I stumble toward the service entrance behind the Xiu building. With each step my coordination is returning.

You’ll feel like crap, doctor Oshiro had said. But it will pass. Human sleeves are remarkably adaptive.

It feels like I’m moving through jelly. Each movement slower than I anticipate. Each overcompensation nearly landing me on my ass. I raise my hands. The wires that now run beneath my skin are invisible. In a few days, my skin will turn red, then become inflamed as my body rejects the mesh. For now, it’s as if nothing has changed.

The door is ahead of me. Time is running out. Yori sent me a countdown timer now showing in my HUD. It’s at ten minutes and falling.

Yori had to leave to carry out Shin’s orders to equip a sniper with a rifle that shoots pliable resin. It will take about forty minutes to 3D print the rifle; twenty too many. That leaves me.

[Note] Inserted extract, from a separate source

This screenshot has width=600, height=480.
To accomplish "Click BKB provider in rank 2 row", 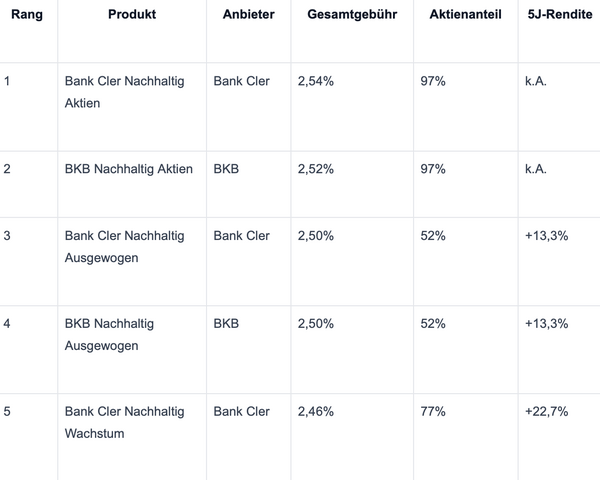I will click(x=226, y=169).
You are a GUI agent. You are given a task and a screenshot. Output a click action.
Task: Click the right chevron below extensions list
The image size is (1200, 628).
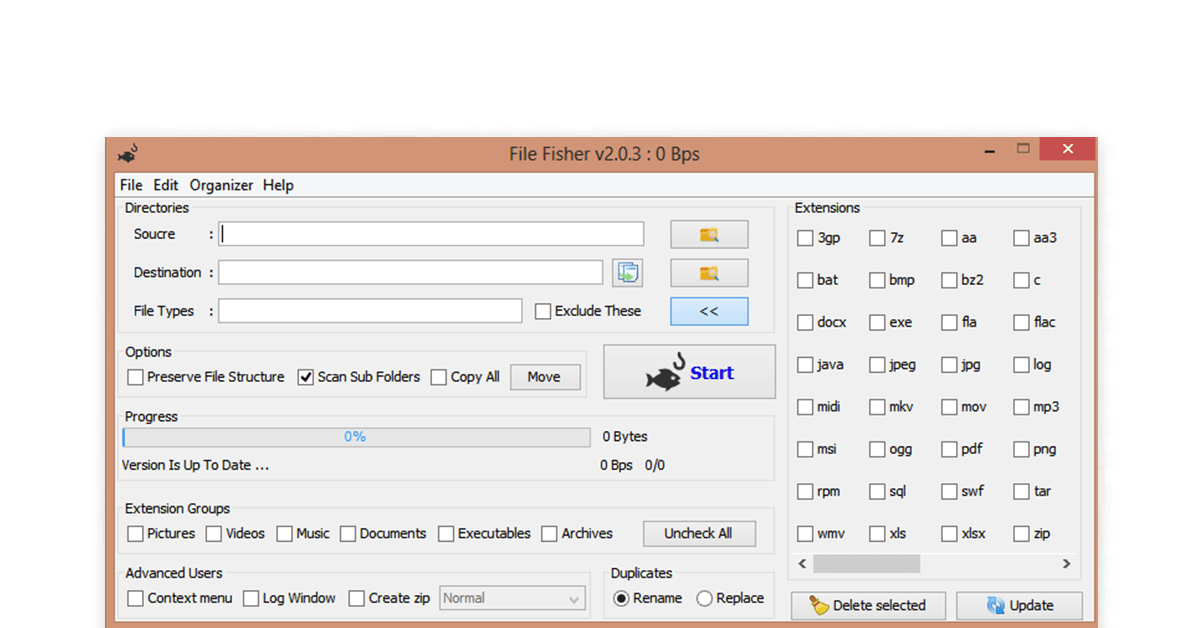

Doctor Oshiro has turned me into a walking EMP device, capable of frying all electronic equipment in a ten meter radius around me. One burst, one chance. The machine grafted the mesh to my body in minutes. Enough to fry all the computer systems inside, but unfortunately not enough to take out a bomb.

I don’t want to think about what it will do to my sleeve in the long term. Cain has made me think about who she was before the procedure. I’m not honoring her memory very well by ruining her body. And… she’s me now.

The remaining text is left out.